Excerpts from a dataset
>>
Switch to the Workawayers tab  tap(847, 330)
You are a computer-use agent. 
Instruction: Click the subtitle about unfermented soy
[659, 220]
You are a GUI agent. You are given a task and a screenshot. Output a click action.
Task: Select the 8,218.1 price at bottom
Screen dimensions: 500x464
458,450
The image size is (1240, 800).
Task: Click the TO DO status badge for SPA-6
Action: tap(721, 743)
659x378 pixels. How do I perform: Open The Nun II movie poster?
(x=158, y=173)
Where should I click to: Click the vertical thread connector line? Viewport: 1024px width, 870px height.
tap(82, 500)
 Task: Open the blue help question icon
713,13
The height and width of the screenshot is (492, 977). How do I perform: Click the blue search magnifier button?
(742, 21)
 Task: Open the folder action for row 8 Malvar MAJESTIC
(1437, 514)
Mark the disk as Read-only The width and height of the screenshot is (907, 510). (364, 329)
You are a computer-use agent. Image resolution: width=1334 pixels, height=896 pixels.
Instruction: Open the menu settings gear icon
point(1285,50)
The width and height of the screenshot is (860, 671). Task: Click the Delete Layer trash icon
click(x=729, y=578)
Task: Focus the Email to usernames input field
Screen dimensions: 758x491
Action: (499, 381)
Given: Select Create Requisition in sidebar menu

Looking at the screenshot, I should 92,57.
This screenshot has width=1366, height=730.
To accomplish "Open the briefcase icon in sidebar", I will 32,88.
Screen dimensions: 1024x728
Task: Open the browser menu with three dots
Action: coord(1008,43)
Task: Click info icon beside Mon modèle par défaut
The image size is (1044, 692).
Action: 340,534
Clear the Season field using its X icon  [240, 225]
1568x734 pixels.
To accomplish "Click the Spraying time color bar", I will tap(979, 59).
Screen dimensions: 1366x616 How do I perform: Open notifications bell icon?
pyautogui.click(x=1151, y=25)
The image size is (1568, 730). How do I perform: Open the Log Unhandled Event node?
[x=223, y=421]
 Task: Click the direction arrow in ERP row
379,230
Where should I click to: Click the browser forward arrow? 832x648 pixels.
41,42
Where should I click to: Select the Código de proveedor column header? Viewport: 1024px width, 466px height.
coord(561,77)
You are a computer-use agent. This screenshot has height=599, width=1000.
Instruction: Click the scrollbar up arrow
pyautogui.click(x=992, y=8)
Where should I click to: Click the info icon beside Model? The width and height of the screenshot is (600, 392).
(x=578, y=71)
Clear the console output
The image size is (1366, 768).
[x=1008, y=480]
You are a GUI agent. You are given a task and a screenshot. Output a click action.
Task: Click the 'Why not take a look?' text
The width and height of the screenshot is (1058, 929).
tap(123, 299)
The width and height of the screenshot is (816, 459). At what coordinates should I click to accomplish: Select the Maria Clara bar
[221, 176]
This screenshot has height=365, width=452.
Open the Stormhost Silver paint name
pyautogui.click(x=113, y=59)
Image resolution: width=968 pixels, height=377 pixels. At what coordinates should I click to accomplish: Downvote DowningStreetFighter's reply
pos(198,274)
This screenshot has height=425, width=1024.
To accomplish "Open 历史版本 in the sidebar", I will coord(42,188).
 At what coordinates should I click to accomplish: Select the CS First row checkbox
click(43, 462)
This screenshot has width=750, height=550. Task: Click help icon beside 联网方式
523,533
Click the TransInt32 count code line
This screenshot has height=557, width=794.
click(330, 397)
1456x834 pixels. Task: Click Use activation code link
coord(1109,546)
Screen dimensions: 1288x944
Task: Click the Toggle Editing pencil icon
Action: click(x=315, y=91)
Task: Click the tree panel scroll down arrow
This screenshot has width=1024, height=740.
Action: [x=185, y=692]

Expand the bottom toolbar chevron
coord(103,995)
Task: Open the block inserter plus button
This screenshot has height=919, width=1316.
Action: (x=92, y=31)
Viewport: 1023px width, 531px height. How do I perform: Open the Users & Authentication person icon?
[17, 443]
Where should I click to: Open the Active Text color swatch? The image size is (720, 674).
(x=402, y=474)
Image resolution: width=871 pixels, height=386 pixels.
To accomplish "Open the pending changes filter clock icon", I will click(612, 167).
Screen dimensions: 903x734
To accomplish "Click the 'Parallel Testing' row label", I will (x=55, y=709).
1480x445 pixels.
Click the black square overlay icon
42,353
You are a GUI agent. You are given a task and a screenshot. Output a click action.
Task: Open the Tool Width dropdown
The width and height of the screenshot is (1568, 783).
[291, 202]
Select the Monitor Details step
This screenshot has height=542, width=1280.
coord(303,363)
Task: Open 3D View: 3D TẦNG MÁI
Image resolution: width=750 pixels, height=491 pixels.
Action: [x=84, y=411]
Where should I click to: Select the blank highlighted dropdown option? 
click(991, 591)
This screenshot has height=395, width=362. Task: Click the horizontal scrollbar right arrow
<<
- **Aim of the task**: Your response must be one number, namely how many lines of the data contain the string "field".

- **Task output**: 2